In essence: The Postman by David Brin
The Postman follows the adventures - I'd say 'exploits', except that the protagonist tries so hard not to exploit others - of a truly reluctant hero. Spending his life just getting by, travelling an America that has found itself 16 years deep in a mired and believable dystopia, Gordon Krantz prefers to act out a few misremembered plays in exchange for a few meals and a bath.
All of that changes, however, in the opening paragraphs when he is robbed of his few possessions and left to die without clothing or shelter. Crazed by his need to survive, Gordon follows his robbers, but instead happens upon a mail van that had been driven into a ditch 15 years before.
What starts out as a clever way to get him safely into a town on a more permanent basis, develops into a full blown attempt to reinstate the long lost postal service, providing infrastructure and communication between towns that haven't been in contact with each other for over a decade.
At no time does Gordon ever intend for any of this to happen. Swept into the permanent role of a postal inspector by the credulous and desperate human beings he meets, he finds himself at the front of all the action, leading the way towards elusive civilisation.
What's special about it?
Feminism makes this book extra special. It isn't just about the hero of the story - it's about the women in his life whose unexpected behaviours and beliefs take everything much further than he ever would have done.
In fact, the main theme and undercurrent of The Postman is that of the perils of extreme masculinity and maleness.
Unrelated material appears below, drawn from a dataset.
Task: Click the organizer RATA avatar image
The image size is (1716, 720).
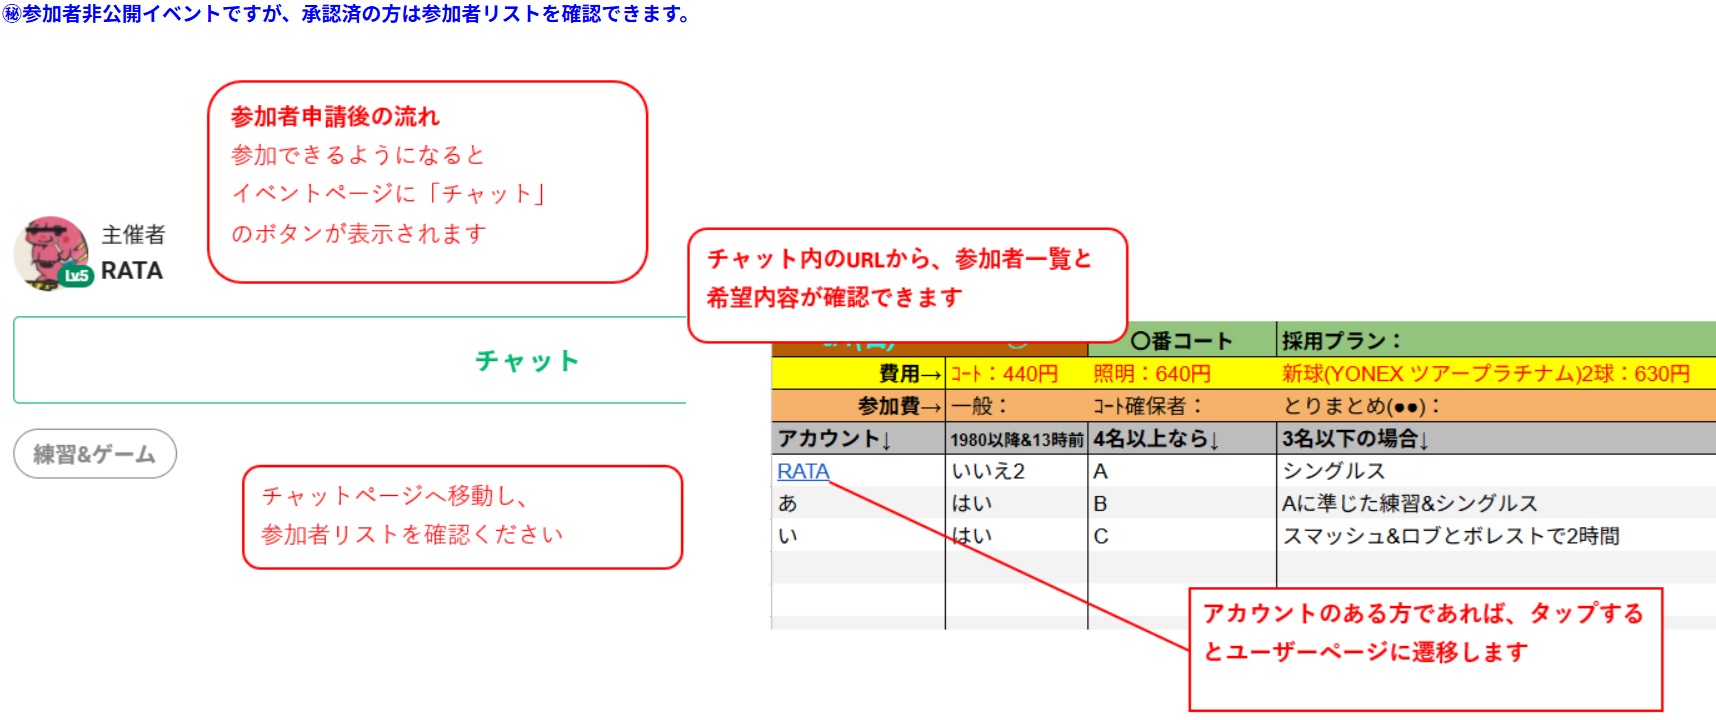Action: tap(50, 250)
Gordon is most definitiely not an 'alpha' male, thus providing juxtaposition against the cited values of the Holnist bad guys - the idea that men should be strong and should show strength through violence - but the women he meets are alphas in their own way - each and every one.
What's more, although the feminism presented in the book is not recognisably any particular branch of that political stream, this novel thoroughly demonstrates - and, to an extent, examines - the reason for the success of the subjugaton of women since time immemorial: men are physically stronger than women. The clarity of the depiction of what would happen to women in a feudal political system changed my paradigm.
The political themes, the vision of how far toxic politics could go, given the chance, and the suggested solutions to the problems are at once very 1980s and also 2020s. Beautifully interwoven with all of that is a true and discernable love of America. This author does not hate his country - he loves it, and it shows.
Will you like it?
I don't think I've ever read a book quite like this one. Although the time period only covers a couple of years, it has the feeling of a saga, as Gordon is catapulted from one village to another, mainly armed only with the invented declarations of a Restored United States government. It has none of the sentimentality of the movie that was made in its name, and it's a disturbing prediction of what could lie ahead, peculiarly American.
If you like big stories with big heart and writing that is particularly good at deploying tension - and occasionally dread - you could do no better than to download a copy of The Postman by David Brin.